* GIVEN REQUEST
In the records starting at the line containing "Image resolution: width=1024" and ending at the line containing "[x=220, y=120]", change "pixels" to "px" and write those lines out again with nothing else altered. Leave the pictures out of your answer.

* RECORDS FOR THIS TASK
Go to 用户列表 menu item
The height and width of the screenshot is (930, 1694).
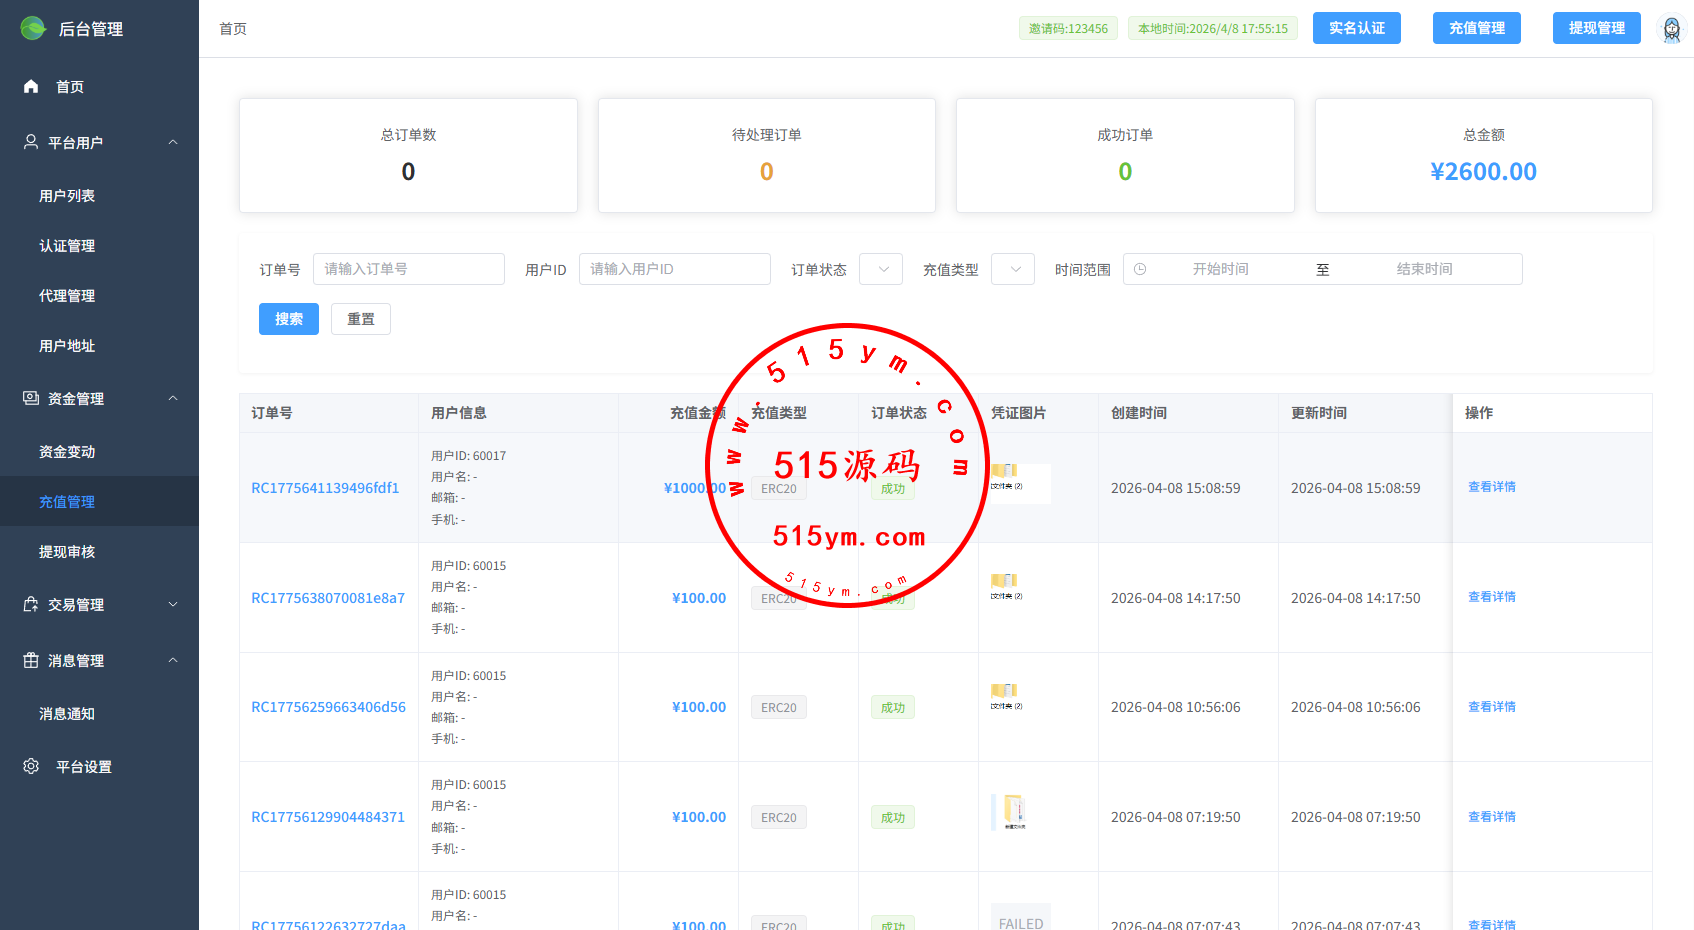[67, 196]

---

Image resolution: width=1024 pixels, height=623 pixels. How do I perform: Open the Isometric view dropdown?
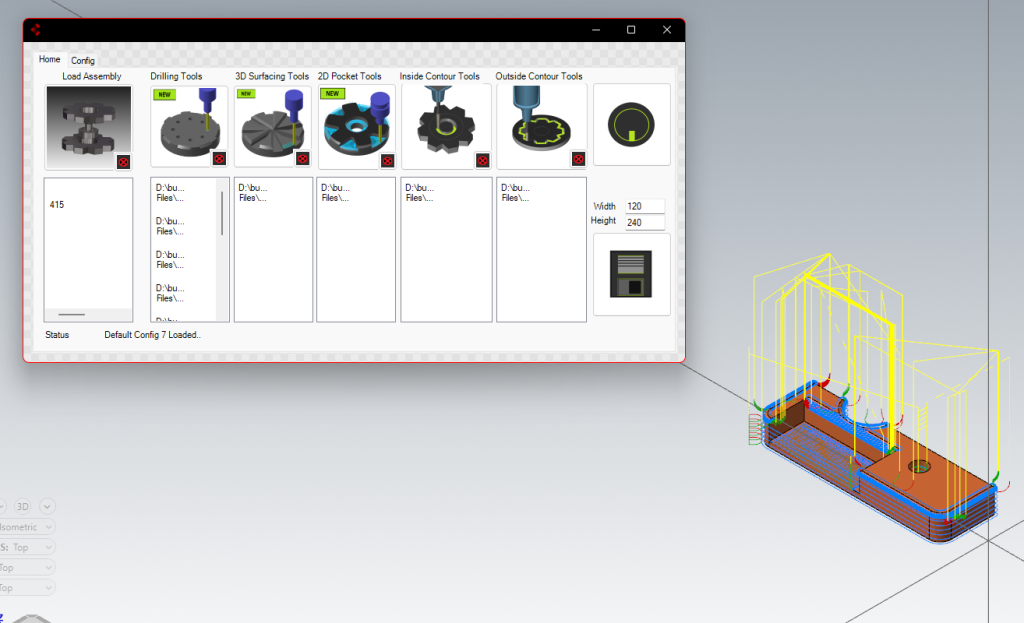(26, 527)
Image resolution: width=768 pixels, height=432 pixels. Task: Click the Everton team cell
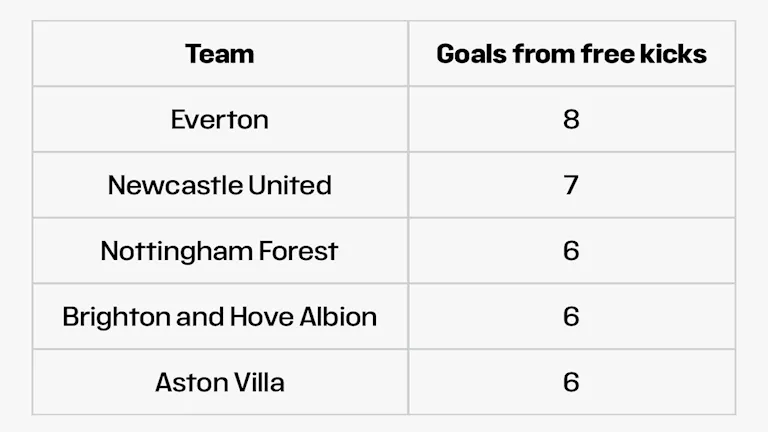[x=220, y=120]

==

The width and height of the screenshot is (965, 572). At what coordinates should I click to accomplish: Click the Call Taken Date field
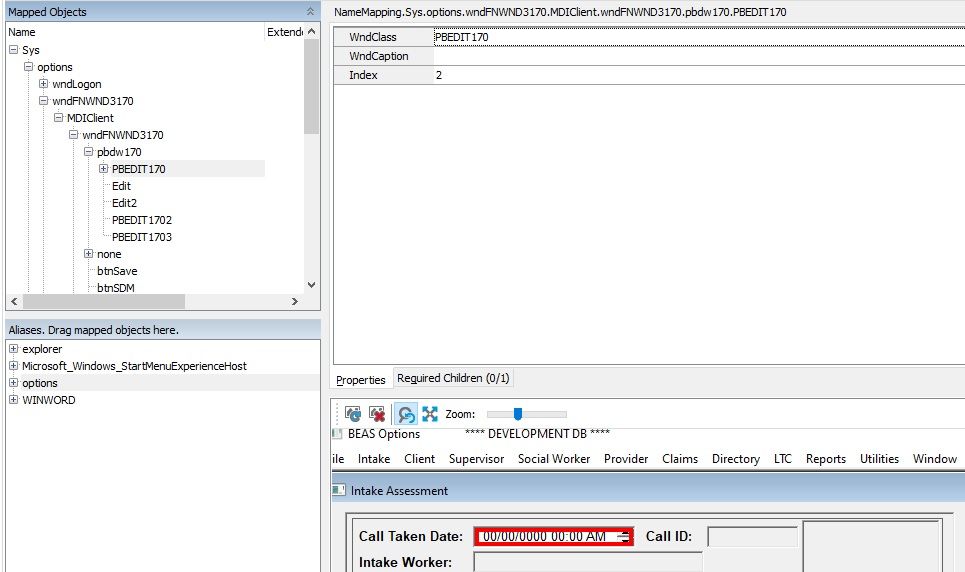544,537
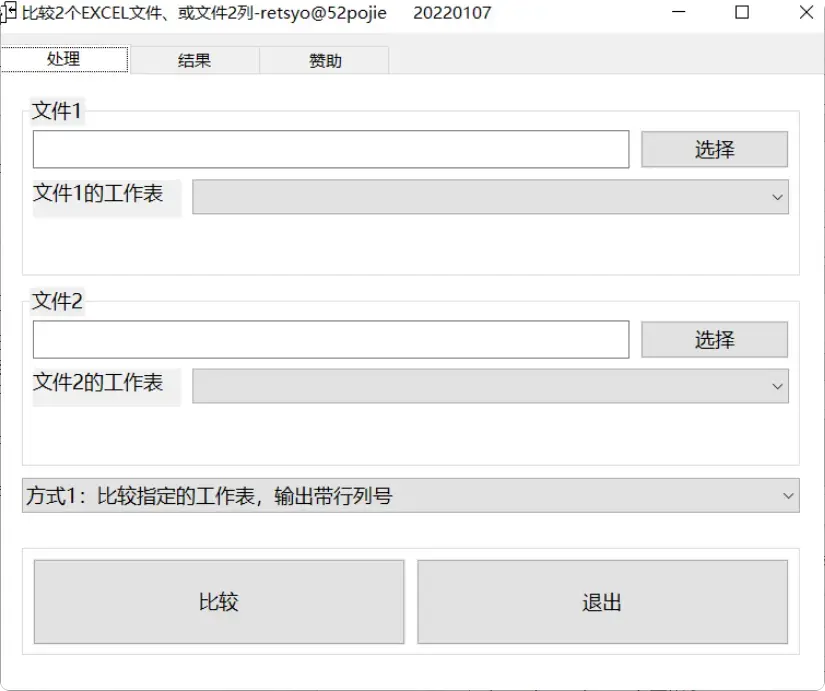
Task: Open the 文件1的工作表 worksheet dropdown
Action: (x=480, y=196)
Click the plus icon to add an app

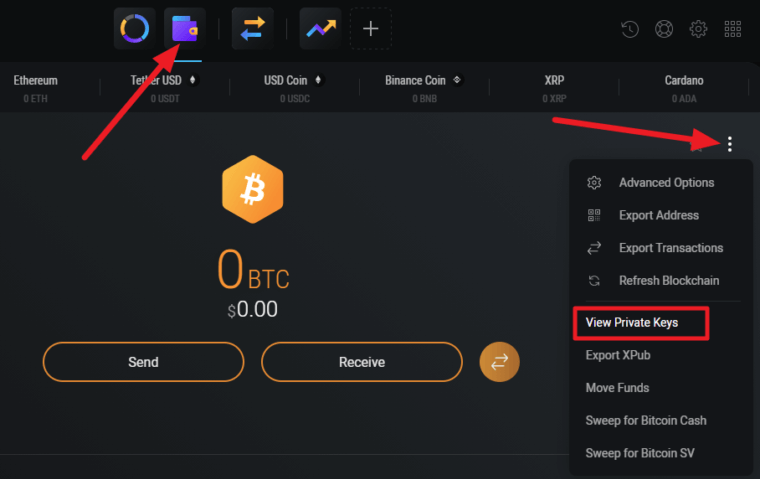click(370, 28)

* RESULT OF THE EXERCISE
Image resolution: width=1024 px, height=623 px. How do I perform: Open the Isometric view dropdown?
(26, 527)
Image resolution: width=768 px, height=432 px. Task: Click the Everton team cell
[x=220, y=120]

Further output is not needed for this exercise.